Int J Drug Policy. 2020 May 29;:102793

Authors: Zhu B, Guo H, Cao Y, An R, Shi Y

Abstract
BACKGROUND: Consumers’ access to cannabis has been considerably expanded in US states where recreational cannabis was legalized and commercialized. However, little is known about the important factors influencing consumers’ purchase decisions in cannabis retail dispensaries. This study examined cannabis users’ perceptions of the relative importance of policy-relevant factors when they made cannabis purchase decisions.
METHODS: An online survey was administered to 817 adult cannabis users in seven states in the US (California, Colorado, Maine, Massachusetts, Nevada, Oregon, and Washington) that had approved cannabis commercialization by the time of interview in January 2018. Twenty policy-relevant cannabis attributes were evaluated, including those pertaining to product characteristics, quality, package characteristics, price and free sample, store characteristics, and restrictions on use. A best-worst scaling experiment was employed, which asked respondents to select the most and the least important attributes in a choice scenario. Each respondent answered 10 choice scenarios, each including a random combination of four attributes out of the 20. The relative importance of each attribute was evaluated using hierarchical Bayesian estimation of mixed logit models.
RESULTS: Overall, ‘quality’, ‘strain type’, ‘price’, ‘THC’ (tetrahydrocannabinol) and ‘pesticide’ were the top five important attributes affecting cannabis users’ willingness to buy cannabis in a dispensary. These five attributes jointly accounted for approximately half of the total importance.
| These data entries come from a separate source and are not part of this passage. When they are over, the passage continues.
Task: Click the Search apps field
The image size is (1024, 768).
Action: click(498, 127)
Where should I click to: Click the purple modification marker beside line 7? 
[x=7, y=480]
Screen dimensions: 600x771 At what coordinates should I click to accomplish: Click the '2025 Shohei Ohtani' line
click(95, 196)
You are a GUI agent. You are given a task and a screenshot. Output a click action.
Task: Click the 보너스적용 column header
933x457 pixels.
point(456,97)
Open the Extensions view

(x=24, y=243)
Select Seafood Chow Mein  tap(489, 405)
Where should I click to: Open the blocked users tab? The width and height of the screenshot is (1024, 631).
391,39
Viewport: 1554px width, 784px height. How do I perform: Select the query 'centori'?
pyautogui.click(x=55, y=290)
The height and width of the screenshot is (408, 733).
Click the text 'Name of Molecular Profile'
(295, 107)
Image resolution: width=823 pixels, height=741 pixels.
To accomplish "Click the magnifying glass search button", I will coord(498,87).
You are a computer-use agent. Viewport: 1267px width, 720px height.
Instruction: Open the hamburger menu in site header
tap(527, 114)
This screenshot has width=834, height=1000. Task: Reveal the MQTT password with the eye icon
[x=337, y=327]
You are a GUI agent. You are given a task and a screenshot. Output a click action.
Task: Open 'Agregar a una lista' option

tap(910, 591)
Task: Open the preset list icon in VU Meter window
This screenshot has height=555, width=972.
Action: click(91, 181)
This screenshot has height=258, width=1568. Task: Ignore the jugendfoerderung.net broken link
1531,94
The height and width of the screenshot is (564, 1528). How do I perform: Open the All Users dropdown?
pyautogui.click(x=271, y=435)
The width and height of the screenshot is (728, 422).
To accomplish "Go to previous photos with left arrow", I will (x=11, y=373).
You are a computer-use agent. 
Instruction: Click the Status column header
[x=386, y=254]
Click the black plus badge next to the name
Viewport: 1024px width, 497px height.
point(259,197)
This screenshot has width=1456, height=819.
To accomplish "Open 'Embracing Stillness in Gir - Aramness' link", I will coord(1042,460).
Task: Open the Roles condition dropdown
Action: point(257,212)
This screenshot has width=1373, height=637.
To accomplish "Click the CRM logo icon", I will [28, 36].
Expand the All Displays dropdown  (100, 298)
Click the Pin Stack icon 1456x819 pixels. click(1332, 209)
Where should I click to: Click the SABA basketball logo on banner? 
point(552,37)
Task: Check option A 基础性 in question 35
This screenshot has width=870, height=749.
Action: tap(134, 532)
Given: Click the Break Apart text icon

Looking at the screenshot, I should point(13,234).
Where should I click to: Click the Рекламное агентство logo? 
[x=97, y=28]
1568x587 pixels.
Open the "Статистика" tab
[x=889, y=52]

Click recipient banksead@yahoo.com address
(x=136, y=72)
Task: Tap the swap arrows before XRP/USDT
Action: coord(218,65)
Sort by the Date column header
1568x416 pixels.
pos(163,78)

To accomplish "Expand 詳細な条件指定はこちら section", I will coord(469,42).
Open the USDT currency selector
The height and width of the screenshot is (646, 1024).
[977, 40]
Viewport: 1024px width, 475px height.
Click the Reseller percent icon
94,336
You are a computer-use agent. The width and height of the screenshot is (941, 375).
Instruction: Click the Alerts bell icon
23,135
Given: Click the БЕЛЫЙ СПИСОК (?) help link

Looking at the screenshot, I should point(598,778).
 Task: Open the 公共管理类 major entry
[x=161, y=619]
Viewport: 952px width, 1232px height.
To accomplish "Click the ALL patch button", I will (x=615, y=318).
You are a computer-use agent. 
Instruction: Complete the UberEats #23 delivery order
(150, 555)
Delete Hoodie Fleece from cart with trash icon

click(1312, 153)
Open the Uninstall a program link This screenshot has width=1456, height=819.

In subsample analysis, both recreational and dual-purpose users attached higher importance to ‘quality’, ‘THC’, and ‘price’, whereas medical users tended to think ‘CBD’ (cannabidiol) and ‘pesticide’ were more important. All cannabis users perceived ‘package’ to be the least important attribute. Gender had no major differences in perceptions.
CONCLUSIONS: Cannabis users in general perceived product characteristics, quality, and price to be important factors in their willingness to buy cannabis in dispensaries. There were heterogeneities in the perceptions by cannabis use purposes. The findings might deserve consideration in cannabis policy design.